Thanks Jim. Armed with the knowledge of how it should work, but knowing full well that it was not working that way, I decided to try again. I was able to disassemble the vlave. The parts were clean and the passages clear. What could be wrong? I verified the spool ( hope that is the right term ) piece was free to move and when I applied 12vdc with the vlave open it immediately was pulled to the bottom of the valve compressing its spring and sealing the hole in the bottom with its small rubber plug against the seat of the valve body. When de-energized, the spring easily forced the spool away from the seat and it looked to me like air should easily pass through ( normally open as Jim said ). But, everytime I put it back together it would pass no air in that state. So finally I would apply air pressure and watch it bubble in a small cup and saw the bubbles stop just as I tightened the two pieces of the valve body together. Hmmm, I looked some more and it appeared the the spool piece was being pushed down on the seat in the last few mm of valve body movement.
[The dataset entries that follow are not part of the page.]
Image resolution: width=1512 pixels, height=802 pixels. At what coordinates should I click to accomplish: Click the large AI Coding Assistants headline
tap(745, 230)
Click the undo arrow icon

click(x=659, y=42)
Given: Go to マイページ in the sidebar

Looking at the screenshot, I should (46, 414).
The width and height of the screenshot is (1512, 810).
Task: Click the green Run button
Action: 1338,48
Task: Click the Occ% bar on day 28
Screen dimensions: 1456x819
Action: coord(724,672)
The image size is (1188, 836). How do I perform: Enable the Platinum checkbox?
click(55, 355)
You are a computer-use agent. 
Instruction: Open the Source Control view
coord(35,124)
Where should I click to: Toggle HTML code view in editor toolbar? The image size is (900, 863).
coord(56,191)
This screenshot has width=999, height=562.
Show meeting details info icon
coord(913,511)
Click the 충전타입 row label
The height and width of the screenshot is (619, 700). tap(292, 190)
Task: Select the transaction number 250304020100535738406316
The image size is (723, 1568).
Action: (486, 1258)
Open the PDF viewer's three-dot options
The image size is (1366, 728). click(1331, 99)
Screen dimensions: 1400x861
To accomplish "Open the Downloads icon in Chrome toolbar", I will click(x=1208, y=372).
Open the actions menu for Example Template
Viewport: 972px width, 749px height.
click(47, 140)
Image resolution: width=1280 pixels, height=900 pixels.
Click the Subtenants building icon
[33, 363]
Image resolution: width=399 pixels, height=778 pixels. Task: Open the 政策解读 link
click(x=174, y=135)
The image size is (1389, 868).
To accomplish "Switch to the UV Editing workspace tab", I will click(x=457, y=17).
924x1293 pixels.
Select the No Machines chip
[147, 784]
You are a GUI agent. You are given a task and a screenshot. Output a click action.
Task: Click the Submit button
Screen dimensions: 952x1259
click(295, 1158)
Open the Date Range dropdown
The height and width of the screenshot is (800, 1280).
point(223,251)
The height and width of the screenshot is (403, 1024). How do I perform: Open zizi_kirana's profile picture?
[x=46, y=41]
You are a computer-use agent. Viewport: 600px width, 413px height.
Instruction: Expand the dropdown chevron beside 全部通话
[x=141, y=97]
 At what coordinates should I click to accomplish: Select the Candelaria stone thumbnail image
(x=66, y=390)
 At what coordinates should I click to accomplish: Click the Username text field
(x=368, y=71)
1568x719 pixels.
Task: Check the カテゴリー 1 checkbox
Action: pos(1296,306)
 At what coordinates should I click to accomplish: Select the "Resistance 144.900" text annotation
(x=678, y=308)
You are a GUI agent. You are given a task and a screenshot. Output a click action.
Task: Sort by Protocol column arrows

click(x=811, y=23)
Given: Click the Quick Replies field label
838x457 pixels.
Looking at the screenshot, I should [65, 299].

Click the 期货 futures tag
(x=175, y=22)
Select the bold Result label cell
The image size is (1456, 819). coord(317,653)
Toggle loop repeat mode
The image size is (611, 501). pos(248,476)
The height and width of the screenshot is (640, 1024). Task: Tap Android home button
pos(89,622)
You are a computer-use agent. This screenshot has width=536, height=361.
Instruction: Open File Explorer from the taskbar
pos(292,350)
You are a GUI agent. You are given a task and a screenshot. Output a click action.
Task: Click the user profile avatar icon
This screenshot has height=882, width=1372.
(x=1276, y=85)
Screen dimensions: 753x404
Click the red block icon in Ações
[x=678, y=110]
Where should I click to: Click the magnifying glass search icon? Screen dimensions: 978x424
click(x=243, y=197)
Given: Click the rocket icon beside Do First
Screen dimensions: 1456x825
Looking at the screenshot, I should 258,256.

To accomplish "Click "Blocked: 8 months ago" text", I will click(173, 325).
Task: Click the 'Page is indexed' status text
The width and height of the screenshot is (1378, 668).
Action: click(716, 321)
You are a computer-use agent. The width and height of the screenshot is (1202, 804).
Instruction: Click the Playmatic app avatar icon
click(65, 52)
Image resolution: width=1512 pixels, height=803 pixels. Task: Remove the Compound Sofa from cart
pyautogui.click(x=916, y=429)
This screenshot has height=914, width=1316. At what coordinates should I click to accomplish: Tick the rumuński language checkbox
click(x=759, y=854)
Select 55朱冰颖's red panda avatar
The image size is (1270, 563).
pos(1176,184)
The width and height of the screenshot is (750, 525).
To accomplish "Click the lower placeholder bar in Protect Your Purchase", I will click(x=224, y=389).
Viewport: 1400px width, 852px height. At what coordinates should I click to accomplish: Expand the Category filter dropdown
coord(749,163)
On the end of the spool away from the seat end, there was a small rubber plug on that end too. I am guessing it was there to cushion the spool from smacking metal to metal when the solenoid was de-energized. But, this protruding "stopped" was contacting the other end and forcing the vavle to close when it was not supposed to. I saw no other way to make it work than to try remvoing the rubber plug. The plug was firmly in place and took a good pry with a tiny screwdriver to pop it loose. Under it was a spring. Maybe at one time that plug was free to move in its tiny hole and the spring would cushion the opening. But, at this point the spring had no use as the plug was stuck in that one position until I popped it out. I then put the valve back together and it flowed air de-energized, and did not flow air energized. The water separator is working now. Voltage it applied when the compressor is running and when setpoint it reached, the voltage drops and the air is very quicly exhausted from the bowl ( along with any water that is in there ). There is a very audible exhaust sound, similar to when the engine compressor reaches setpoint, but not nearly as loud. I am thinking a perfectly functioning valve with all its parts might not release the air quite as quickly. But I cannot see that this is a problem.
I have attached a picture of the spring and stopper I removed with a penny included for scale. I figure if it happned to me, it will be in some other Newell owner's future and maybe this thread will save them the purchase of a new valve. Russ

chockwald
03-09-2011, 01:49 PM
Good information Russ. Thank you for the detailed accounting of your trouble shooting experience. This is the great thing about this site. It is an encyclopedia of this type of information!

Jimg
03-09-2011, 02:17 PM
Russ,

I cannot explain what you found, and how you had to get it functioning. Age will swell rubber seats and o-rings.
The one’s I have heard are loud enough you can hear them release air not as loud as the engine air dryer but you can still hear them. Good job.
Jim

Bob & Peggy Standeford
11-25-2011, 11:51 PM
Hey Gang,
I'm having the same problem with my air dryer that is up front on the curb side. When Steve and Suzy Bare were by 2 or 3 weeks ago he showed me how to drain the small tank. It had about 2 quarts of water and oil. The glass bowl is my problem. The piece of metal that's on the bottom of the glass seems to be loose, I'm afraid to remove it, but I think that's the way in to clean it up. I wanted to take the whole thing out but I'm not sure how to get it apart. Thanks in advance for your help.
Bob and Peggy,

lbrachfe
11-26-2011, 12:03 AM
Bob,
I completely removed this dryer and seperator and drain the front tank every two weeks or so. Never get more than a 1/4 cup of water and no air leaks.